In Mahmood's shop, a Kalashnikov copy made in Darra starts at $92, while a smuggled Russian-made model would cost $1,500. Darra produces all components of the weapons in tiny workshops, even the bullets.
On display at Mohammad Illyas' store was a new-looking American M-16 rifle, a bulky submachine gun that could have been taken from a dead U.S. soldier across the border in Afghanistan. Illyas wanted $7,000 for that M-16, and $3,400 for a 1970s-era model.
"People say that these Taliban here are Tajiks or Chechens or whatever, but that's a lie. They are our own people," Illyas said. "When there was government rule here, the police took money, the army took money. The Taliban don't. . . . We say George Bush is the terrorist, not the Taliban."
It would take a brave person to speak out against the Taliban. Girls and women in particular suffer under their rule, often banned from going to school or working. But the Taliban seem to be genuinely welcome in Darra and across the tribal belt, so exasperated is the population by the anarchy that prevailed under the Pakistani government.
"I would say that 70 percent of people support the Taliban," said Abdul Qadir Khan, a student in Peshawar from South Waziristan, the epicenter of Pakistan's Taliban movement. "That's because people don't have education, they don't have jobs. The Taliban say they are fighting a holy war."
While the Taliban can't bring economic development, they've cracked down on the criminal gangs that plague the northwest and have set up their own Islamic courts, which dispense speedy justice. And development projects weren't taking place anyway, locals said.
The Taliban were able to spread rapidly across Pakistan's northwest, experts said, because the colonial-era system of local government had broken down or been removed.
That administrative system, a legacy of the British empire, gave enormous powers to the local chief bureaucrat, known as the political agent in the tribal territories and the deputy commissioner in the rest of Pakistan. He controlled the security forces and acted as a magistrate, adjudicating on disputes, powers that could have been used to quash Taliban cells before they had a chance to mushroom. Adding fuel was the anger that the tribes of the area felt about Pakistan's alliance with Washington after the U.S. invaded Afghanistan in 2001.

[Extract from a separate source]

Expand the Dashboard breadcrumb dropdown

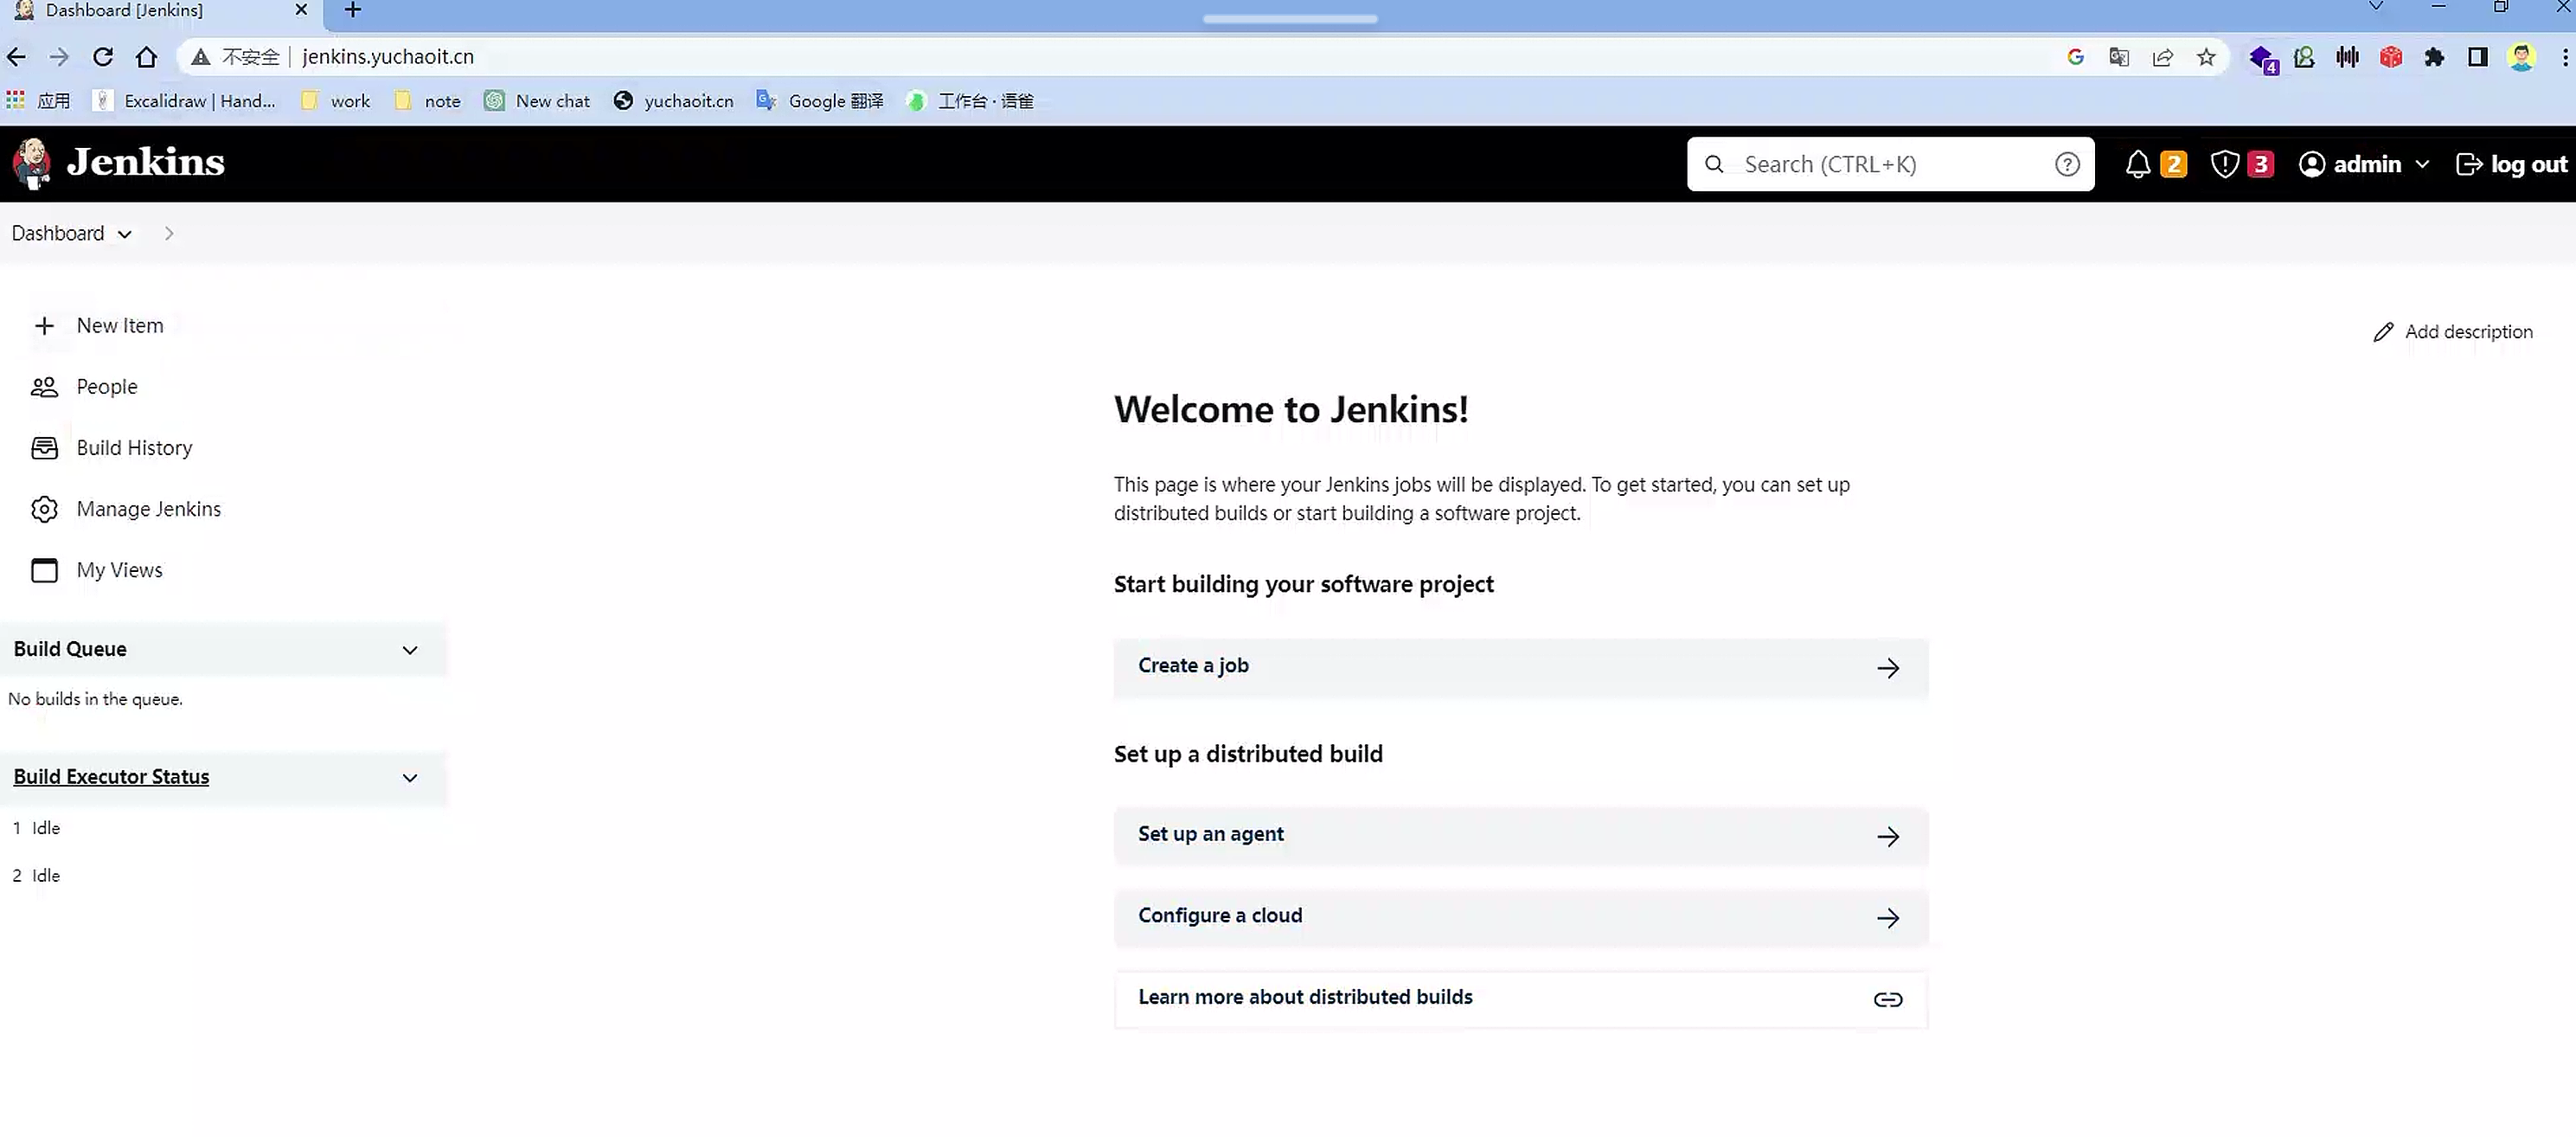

"The perception that we are fighting someone else's war and the destruction of the institutional framework that could have dealt with the (security) crisis created an administrative vacuum. That was filled by the Taliban," said Rustam Shah, a former Pakistani ambassador to Afghanistan.
Musharraf's regime abolished the deputy commissioner structure six years ago — replacing it with elected mayors who had far fewer powers — in an attempt to provide democratic legitimacy to his army-led government. The political agent was sidelined after the army went into the tribal areas for the first time, after 9-11, against Afghan insurgents whom Pakistani tribes had given refuge there.

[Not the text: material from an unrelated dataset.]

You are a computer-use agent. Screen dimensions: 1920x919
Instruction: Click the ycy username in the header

"The blunder was taking power away from the political administration and giving it to the army. The army then indulged in war with the local people," said Mohammad Amad, the executive director of IDEA, a nongovernmental organization that conducts social surveys in Pakistan's tribal areas.
Bashir Bilour, the senior minister of the provincial government in the North West Frontier Province, said that Taliban militants never would have been able to move last year into the area of Swat, a valley in the settled area, if a deputy commissioner had been in place.

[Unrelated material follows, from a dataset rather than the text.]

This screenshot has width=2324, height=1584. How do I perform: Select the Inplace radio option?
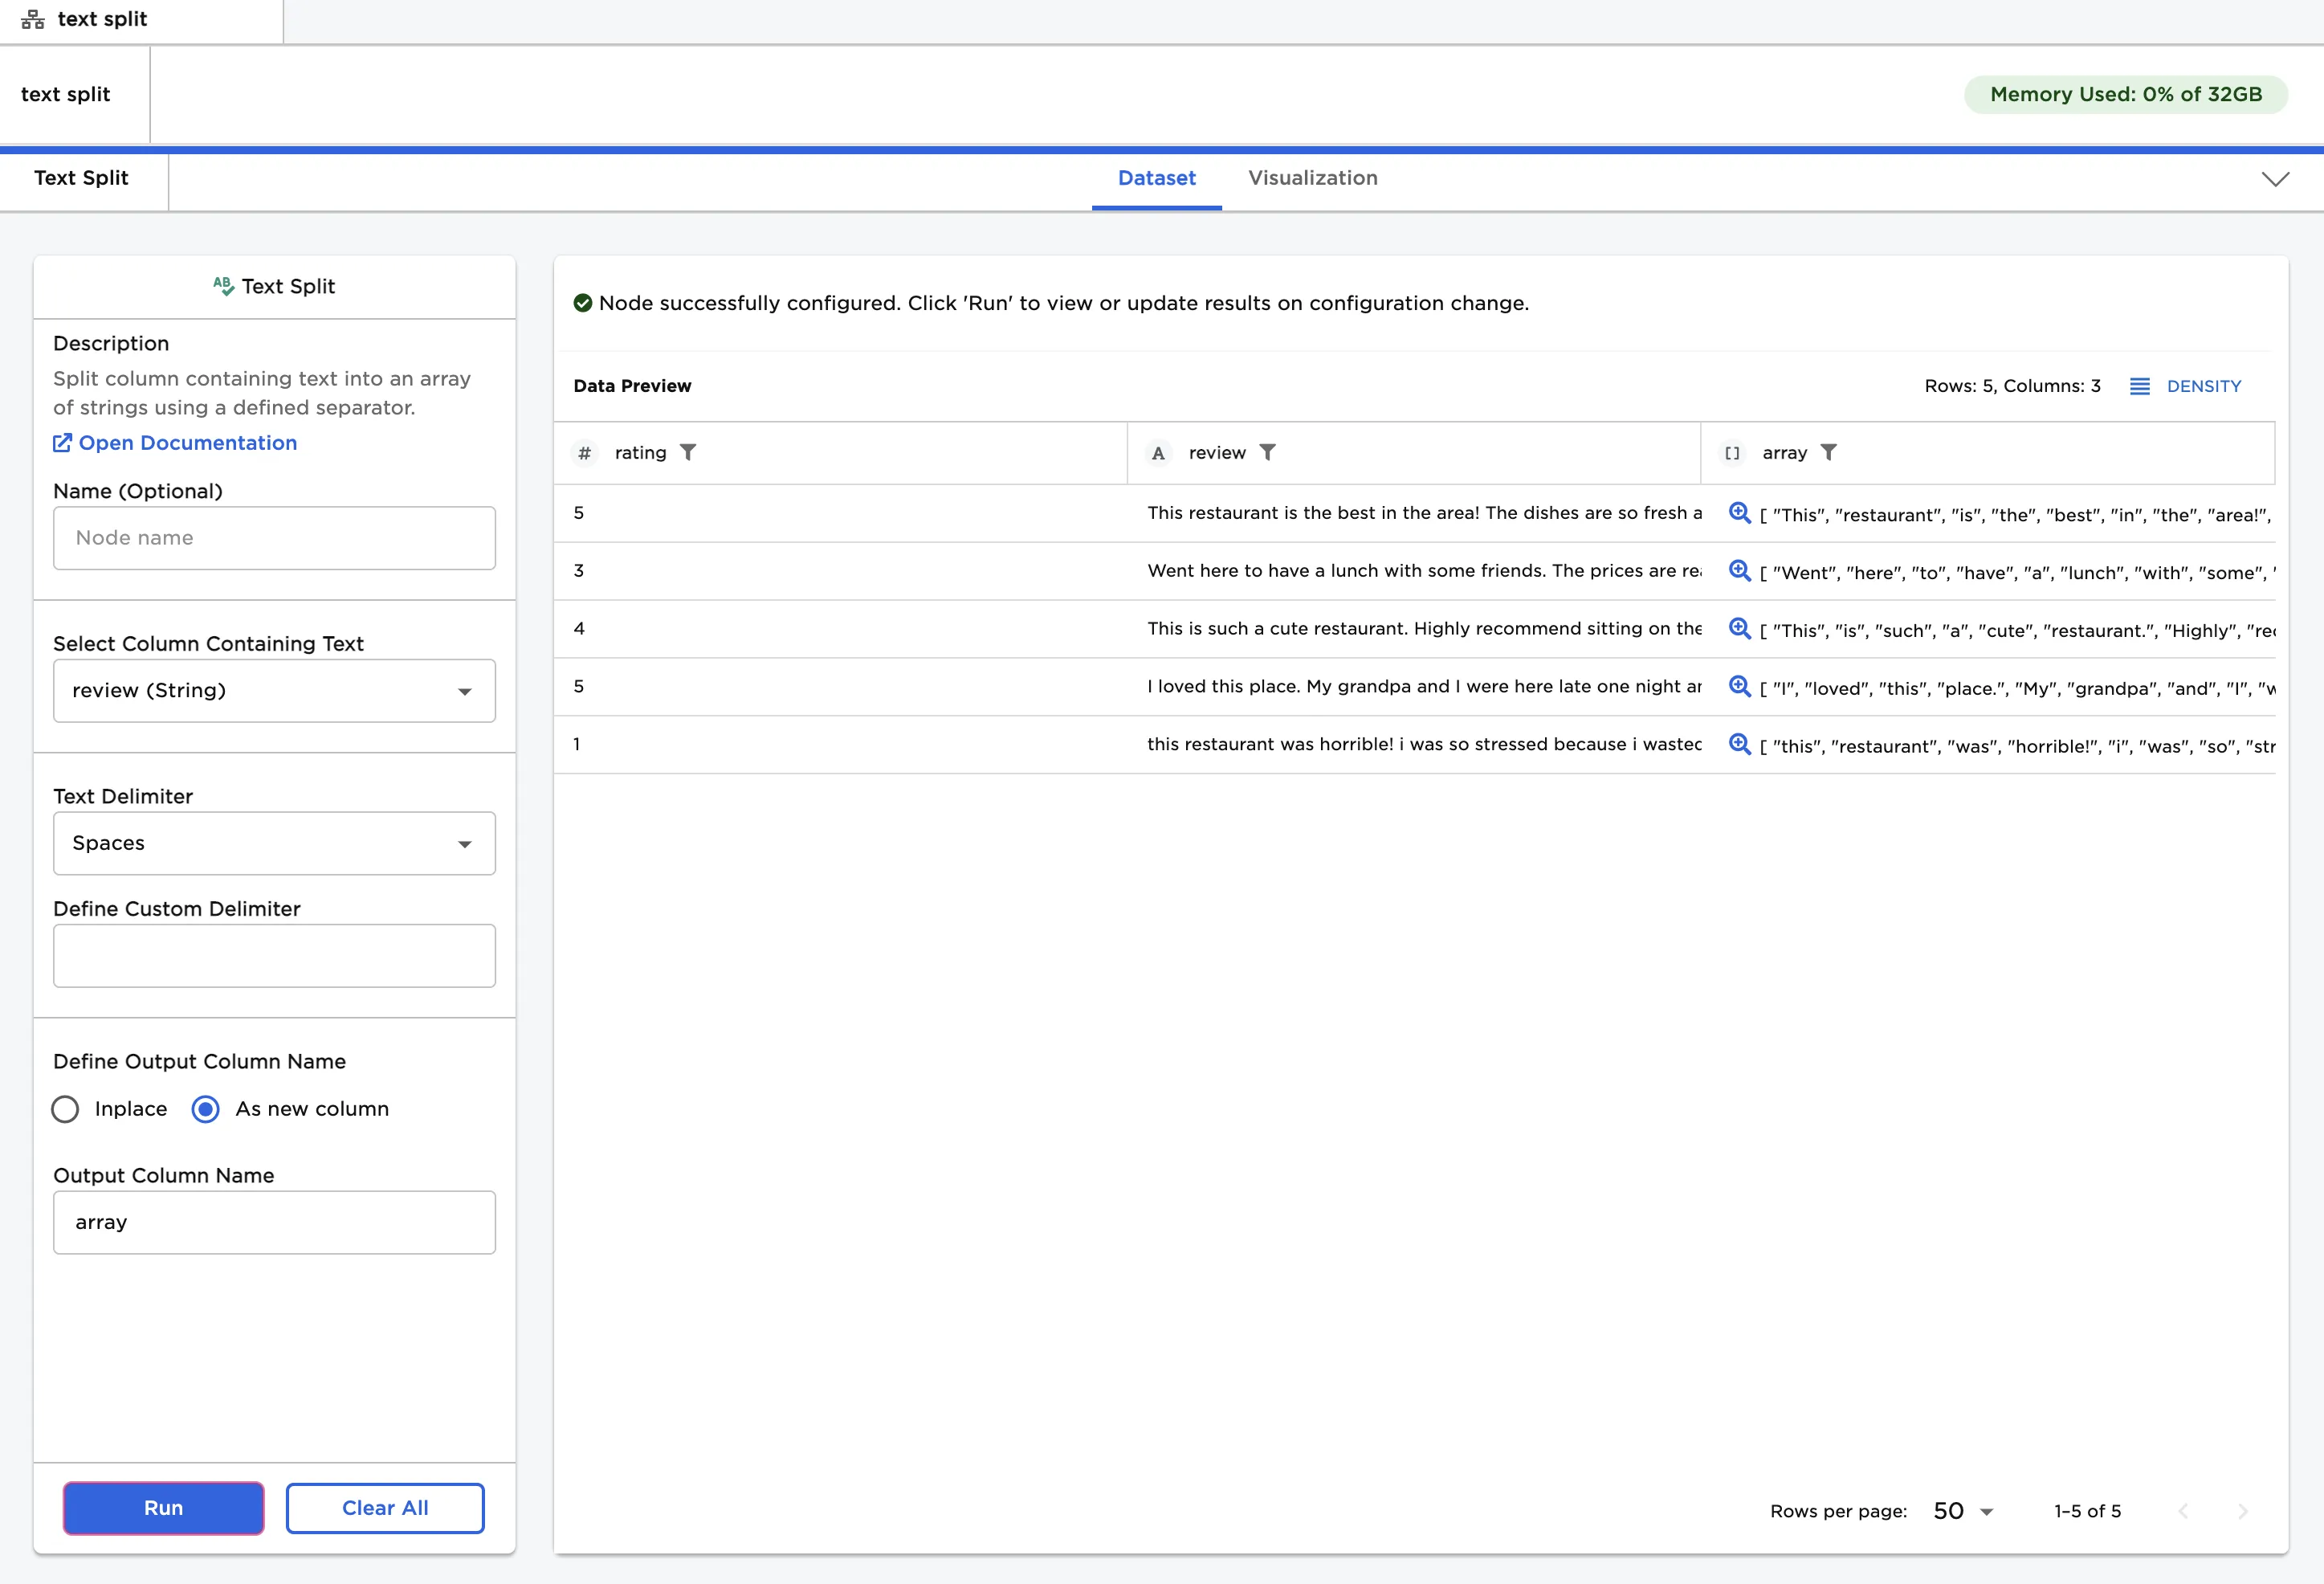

"There was no government to challenge them" in Swat, Bilour said in an interview. "We propose bringing the (colonial) administrative system back."
To reinstate the deputy commissioners and wrest control of the tribal territories from the army would require strong action from the new federal government. However, Islamabad is caught up in a spiraling political crisis, and while some members of the coalition government have vowed to reverse Musharraf's local government revisions, the complexity of the task means that it's a long way down the agenda.